All methods support:
- Interactive plotly charts with hover, zoom, and pan
- Custom column selection for x/y axes
- Color coding by dimension columns
- Export to HTML, PNG, or other formats

#### Advanced Data Analysis

Perform statistical calculations on indicator data directly within the library:

```python
# Get data and calculate year-over-year growth
response = ine.get_data("0004127")
yoy_response = response.calculate_yoy_growth()
df_yoy = yoy_response.to_dataframe()
print(df_yoy[['Period', 'value', 'yoy_growth']])

# Calculate month-over-month changes
mom_response = response.calculate_mom_change()
df_mom = mom_response.to_dataframe()

# Calculate simple moving average (3-period)
ma_response = response.calculate_moving_average(window=3)
df_ma = ma_response.to_dataframe()

# Calculate exponential moving average
ema_response = response.calculate_exponential_moving_average(span=5)
df_ema = ema_response.to_dataframe()

# Chain multiple analyses
result = response.calculate_yoy_growth().calculate_moving_average(window=2)
df = result.to_dataframe()
print(df[['Period', 'value', 'yoy_growth', 'moving_avg']])
```

Available analysis methods on `DataResponse`:
- `calculate_yoy_growth()` - Year-over-year percentage change
- `calculate_mom_change()` - Month-over-month percentage change
- `calculate_moving_average(window)` - Simple moving average
- `calculate_exponential_moving_average(span)` - Exponential weighted moving average

All methods support custom `value_column` and `period_column` parameters to work with different data structures.

## API Reference

### `INE` Class

The main class for interacting with the INE API.

`INE(language: str = "EN", cache: bool = True, cache_dir: Optional[Path] = None, cache_ttl: int = 86400)`

| Method | Description |
| --- | --- |
| `search(query, ...)` | Search for indicators. |
| `get_data(varcd, ...)` | Get data for an indicator as a `DataResponse` object. |
| `get_metadata(varcd)` | Get detailed metadata for an indicator. |
| `get_dimensions(varcd)` | Get available dimensions for an indicator. |
| `get_indicator(varcd)` | Get catalogue information for a single indicator. |
| `validate_indicator(varcd)` | Check if an indicator code is valid. |
| `list_themes()` | Get a list of all available themes. |
| `export_csv(varcd, ...)` | Export indicator data to a CSV file. |
| `export_json(varcd, ...)` | Export indicator data to a JSON file. |
| `clear_cache()` | Clear all cached data. |
| `get_cache_info()` | Get statistics about the cache. |

---

## Links & Resources

- **PyPI Package**: https://pypi.org/project/pyptine/
- **GitHub Repository**: https://github.com/randsley/pyptine
- **Issue Tracker**: https://github.com/randsley/pyptine/issues
- **INE Portal**: https://www.ine.pt/

---

## Development

### Setup

To set up the development environment:

```bash
# Clone the repository
git clone https://github.com/nigelrandsley/pyptine.git
cd pyptine

# Install in editable mode with development dependencies
pip install -e ".[dev]"

# Install pre-commit hooks to ensure code quality
pre-commit install
```

### Running Tests

```bash
# Run all tests
pytest

# Run tests with coverage report
pytest --cov=src/pyptine --cov-report=term-missing
```

### Code Quality

This project uses `black` for formatting, `ruff` for linting, and `mypy` for type checking.

```bash
# Format code
black src/ tests/

# Lint code
ruff check src/ tests/

# Type check
mypy src/
```

## Contributing

Contributions are welcome!
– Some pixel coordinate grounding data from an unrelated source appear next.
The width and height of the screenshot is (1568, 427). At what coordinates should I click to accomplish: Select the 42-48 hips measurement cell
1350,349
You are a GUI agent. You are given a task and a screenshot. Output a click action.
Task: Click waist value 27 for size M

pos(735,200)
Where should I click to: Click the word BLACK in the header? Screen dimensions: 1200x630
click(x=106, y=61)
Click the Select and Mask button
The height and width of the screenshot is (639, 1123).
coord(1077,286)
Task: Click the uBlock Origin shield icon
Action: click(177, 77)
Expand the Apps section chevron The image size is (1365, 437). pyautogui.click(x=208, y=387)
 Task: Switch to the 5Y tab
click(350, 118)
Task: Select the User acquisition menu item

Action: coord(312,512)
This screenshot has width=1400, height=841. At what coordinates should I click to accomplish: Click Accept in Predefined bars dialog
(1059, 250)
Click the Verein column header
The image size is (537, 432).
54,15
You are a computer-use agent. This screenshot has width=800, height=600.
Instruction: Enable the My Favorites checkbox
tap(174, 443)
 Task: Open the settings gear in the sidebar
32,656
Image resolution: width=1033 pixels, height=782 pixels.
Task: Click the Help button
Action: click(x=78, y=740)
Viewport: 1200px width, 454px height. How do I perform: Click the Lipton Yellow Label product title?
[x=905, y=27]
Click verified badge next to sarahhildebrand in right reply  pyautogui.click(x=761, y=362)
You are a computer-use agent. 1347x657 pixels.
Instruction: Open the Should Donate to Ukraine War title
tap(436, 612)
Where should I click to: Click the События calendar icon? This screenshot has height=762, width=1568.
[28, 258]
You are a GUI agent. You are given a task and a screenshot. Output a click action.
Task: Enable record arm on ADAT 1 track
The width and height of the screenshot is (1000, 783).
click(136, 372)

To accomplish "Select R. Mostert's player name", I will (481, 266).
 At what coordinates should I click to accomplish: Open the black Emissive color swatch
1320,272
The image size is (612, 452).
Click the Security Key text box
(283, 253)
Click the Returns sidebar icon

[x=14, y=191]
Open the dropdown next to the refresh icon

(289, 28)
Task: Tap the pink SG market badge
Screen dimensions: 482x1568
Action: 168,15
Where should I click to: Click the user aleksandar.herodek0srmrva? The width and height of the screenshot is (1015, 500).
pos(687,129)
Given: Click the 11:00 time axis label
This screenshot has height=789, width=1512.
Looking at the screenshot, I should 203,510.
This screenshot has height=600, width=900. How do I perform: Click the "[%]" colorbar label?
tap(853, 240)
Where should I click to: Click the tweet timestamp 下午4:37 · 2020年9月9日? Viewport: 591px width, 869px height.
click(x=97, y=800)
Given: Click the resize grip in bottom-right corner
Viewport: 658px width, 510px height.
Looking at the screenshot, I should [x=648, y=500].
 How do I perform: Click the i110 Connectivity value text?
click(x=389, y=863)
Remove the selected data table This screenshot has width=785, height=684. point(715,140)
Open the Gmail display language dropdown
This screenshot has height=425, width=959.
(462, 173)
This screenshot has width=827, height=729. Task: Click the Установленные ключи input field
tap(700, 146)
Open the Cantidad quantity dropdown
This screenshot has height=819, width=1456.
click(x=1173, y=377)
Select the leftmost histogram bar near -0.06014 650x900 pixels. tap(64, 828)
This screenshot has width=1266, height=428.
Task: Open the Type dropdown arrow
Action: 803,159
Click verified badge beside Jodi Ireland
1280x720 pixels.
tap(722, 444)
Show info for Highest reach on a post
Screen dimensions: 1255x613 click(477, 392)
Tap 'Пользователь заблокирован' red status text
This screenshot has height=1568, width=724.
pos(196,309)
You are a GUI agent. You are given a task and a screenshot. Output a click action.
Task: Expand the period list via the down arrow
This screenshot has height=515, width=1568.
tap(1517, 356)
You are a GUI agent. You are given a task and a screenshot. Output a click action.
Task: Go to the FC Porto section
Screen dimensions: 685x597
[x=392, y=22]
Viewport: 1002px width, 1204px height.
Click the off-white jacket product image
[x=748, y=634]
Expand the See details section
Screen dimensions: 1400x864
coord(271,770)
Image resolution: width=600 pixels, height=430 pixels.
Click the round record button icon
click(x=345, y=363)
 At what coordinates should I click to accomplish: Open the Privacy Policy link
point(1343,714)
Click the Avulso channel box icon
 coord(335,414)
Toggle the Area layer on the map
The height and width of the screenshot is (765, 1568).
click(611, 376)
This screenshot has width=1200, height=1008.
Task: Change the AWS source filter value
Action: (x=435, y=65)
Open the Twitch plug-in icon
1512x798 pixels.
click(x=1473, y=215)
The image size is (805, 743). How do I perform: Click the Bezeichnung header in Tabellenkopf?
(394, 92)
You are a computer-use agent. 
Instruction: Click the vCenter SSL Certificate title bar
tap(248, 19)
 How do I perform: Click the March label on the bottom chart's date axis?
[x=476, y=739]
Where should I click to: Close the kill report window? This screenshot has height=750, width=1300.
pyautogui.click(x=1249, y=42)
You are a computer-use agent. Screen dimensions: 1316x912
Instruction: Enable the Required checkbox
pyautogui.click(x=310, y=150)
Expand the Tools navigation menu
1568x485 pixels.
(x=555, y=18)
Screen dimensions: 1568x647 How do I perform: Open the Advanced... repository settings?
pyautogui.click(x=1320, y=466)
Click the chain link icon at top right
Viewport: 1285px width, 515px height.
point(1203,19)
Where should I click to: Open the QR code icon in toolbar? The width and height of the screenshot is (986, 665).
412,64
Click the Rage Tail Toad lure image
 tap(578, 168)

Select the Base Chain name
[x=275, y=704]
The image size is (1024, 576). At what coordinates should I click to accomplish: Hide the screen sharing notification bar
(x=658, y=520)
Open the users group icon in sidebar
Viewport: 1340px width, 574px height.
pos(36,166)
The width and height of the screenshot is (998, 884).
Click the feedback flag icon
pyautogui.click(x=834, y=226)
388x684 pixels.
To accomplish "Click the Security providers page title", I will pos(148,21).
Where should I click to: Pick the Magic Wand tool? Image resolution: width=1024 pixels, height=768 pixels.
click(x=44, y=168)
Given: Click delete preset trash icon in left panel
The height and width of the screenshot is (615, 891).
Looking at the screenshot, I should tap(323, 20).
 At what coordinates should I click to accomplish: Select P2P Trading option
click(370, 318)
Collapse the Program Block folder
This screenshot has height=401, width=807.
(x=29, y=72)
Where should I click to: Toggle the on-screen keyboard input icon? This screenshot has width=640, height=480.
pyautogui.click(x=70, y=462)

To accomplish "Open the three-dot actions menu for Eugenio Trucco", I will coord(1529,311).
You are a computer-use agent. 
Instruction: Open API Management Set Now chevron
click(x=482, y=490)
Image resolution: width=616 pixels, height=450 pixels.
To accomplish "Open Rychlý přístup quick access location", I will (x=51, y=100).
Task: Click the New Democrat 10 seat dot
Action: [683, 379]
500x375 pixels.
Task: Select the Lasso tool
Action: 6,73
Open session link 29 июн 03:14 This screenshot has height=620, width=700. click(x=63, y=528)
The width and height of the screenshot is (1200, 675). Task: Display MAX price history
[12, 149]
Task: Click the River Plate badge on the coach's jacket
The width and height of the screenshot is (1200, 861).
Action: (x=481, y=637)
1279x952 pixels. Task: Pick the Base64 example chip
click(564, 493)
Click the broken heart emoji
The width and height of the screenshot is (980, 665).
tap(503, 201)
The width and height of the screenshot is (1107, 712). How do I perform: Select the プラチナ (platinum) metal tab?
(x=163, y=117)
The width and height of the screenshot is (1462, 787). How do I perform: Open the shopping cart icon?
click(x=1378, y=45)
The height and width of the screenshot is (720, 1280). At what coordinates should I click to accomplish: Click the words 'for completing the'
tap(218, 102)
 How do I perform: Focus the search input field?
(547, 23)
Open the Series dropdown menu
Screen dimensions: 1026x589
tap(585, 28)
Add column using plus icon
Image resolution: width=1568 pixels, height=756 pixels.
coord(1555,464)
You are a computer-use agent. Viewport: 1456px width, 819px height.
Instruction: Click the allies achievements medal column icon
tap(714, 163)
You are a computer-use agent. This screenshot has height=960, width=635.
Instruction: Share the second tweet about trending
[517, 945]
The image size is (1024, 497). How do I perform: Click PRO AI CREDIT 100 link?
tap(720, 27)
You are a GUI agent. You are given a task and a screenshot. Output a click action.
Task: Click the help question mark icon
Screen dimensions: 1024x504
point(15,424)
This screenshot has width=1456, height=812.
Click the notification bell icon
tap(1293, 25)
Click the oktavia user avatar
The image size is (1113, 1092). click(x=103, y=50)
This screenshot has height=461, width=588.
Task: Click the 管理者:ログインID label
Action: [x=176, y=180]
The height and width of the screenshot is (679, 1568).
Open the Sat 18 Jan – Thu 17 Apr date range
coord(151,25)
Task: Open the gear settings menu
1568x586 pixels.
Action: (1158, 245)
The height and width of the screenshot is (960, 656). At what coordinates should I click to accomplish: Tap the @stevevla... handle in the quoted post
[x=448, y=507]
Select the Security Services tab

Please feel free to submit a Pull Request.

1.  Fork the repository.
2.  Create your feature branch (`git checkout -b feature/amazing-feature`).
3.  Commit your changes (`git commit -m 'Add amazing feature'`).
4.  Push to the branch (`git push origin feature/amazing-feature`).
5.  Open a Pull Request.

## License

This project is licensed under the MIT License - see the [LICENSE](LICENSE) file for details.